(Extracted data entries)
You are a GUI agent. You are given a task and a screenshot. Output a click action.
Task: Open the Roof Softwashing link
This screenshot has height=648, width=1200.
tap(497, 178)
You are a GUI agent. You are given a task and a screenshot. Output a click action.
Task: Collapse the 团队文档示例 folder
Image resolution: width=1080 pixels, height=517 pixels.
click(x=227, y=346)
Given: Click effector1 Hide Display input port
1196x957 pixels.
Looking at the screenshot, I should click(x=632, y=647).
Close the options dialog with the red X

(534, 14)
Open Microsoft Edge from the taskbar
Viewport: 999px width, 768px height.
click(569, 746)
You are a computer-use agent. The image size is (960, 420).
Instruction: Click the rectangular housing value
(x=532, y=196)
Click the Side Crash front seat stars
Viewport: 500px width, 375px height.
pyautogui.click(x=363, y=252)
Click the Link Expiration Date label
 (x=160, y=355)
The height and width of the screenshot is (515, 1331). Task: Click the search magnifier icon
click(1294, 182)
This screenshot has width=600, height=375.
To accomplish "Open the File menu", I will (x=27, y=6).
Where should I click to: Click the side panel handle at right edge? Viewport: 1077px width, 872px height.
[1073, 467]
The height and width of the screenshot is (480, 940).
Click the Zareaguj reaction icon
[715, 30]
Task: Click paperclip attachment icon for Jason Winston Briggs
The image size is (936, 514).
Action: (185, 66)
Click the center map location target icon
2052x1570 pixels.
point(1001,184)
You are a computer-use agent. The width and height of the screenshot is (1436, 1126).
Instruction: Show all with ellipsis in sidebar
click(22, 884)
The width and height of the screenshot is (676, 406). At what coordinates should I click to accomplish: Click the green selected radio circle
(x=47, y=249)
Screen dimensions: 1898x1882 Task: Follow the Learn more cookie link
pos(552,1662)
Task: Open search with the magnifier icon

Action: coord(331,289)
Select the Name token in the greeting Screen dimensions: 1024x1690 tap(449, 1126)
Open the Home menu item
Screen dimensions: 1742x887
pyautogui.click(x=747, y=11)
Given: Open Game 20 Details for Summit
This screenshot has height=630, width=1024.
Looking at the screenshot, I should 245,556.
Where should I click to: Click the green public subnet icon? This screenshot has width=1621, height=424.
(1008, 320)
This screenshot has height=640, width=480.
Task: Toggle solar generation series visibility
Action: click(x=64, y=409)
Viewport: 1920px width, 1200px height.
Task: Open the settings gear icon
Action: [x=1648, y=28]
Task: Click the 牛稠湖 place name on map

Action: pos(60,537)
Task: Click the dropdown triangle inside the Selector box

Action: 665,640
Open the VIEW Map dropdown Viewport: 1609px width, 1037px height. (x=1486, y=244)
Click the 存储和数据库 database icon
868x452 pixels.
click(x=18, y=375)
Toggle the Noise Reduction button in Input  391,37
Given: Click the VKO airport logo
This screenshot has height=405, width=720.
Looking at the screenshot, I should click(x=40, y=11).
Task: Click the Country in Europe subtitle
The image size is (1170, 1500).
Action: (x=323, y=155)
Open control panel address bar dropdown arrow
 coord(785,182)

§ TASK ITEM
Across the data, pull every line containing the string "computer".

§ COMPLETED TASK
You are a computer-use agent. The image size is (960, 420).
You are a computer-use agent. The width and height of the screenshot is (1436, 1126).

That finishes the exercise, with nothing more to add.